> **What to do**
A – From the thread on recognizing voices below, reproduce the passage between "You can tell the" and "even a word)", inclusive.
B – In the thread on recognizing voices below, which of the listed voice characteristics does Tom Hiddleston not attend to in his impersonation of Graham Norton?

> **Page text**
Someone talking to us might have a major sound that is dominating in their voice, but it will always be a combination of many different sounds and reflections, that’s also how even with our eyes closed we can recognize if a person is standing in front of us or behind.

You can tell the difference between different instruments. Just by playing one note, you can tell whether that instrument is a piano or a guitar. This is because the sounds aren’t just made of the fundamental pitches of those notes, but also other pitches and tones in different ratios that are unique to each instrument. Human voice boxes work the same way; every voice box is different, and so if you’re familiar with the sound of a voice you can identify it when you hear it.

There’s a lot of characteristics to a voice.

* The tone/timbre of the voice
* The rhythm/cadence at which someone speaks
* Their prosody, ie. how their inflexion changes throughout a sentence (or even a word)
* Their accent; particularly how they pronounce certain vowel sounds
* and additionally their dialect. What kind of words they use

That’s a lot of different features for identifying a voice, it’s not just a sound.

Example: Look how well Tom Hiddleston impersonates Graham Norton: [https://www.youtube.com/watch?v=zzqWPDnYEik](https://www.youtube.com/watch?v=zzqWPDnYEik) He’s paying attention to each one of the points I mentioned above (except dialect, he used fairly standard language).

Has anyone seen any “guess which voice goes with which face” research? With factors such as gender, age, country of origin, race/ethnicity, fitness/obesity, maybe height.

I’ve always felt like I could identify obesity by someone’s voice.

> **Stored data**
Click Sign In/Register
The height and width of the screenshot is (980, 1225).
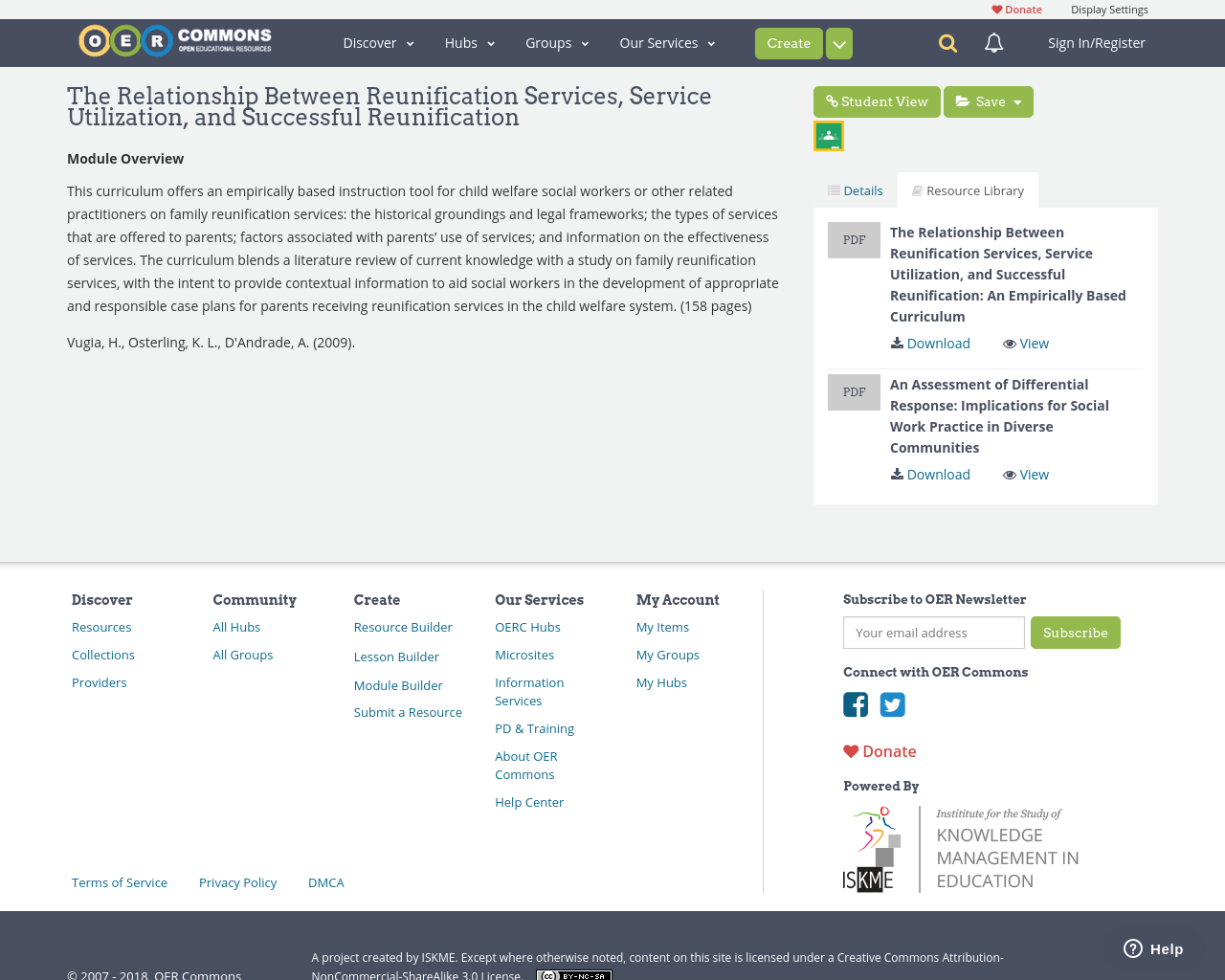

> **Responses**
A –
You can tell the difference between different instruments. Just by playing one note, you can tell whether that instrument is a piano or a guitar. This is because the sounds aren’t just made of the fundamental pitches of those notes, but also other pitches and tones in different ratios that are unique to each instrument. Human voice boxes work the same way; every voice box is different, and so if you’re familiar with the sound of a voice you can identify it when you hear it.

There’s a lot of characteristics to a voice.

* The tone/timbre of the voice
* The rhythm/cadence at which someone speaks
* Their prosody, ie. how their inflexion changes throughout a sentence (or even a word)

B – Dialect.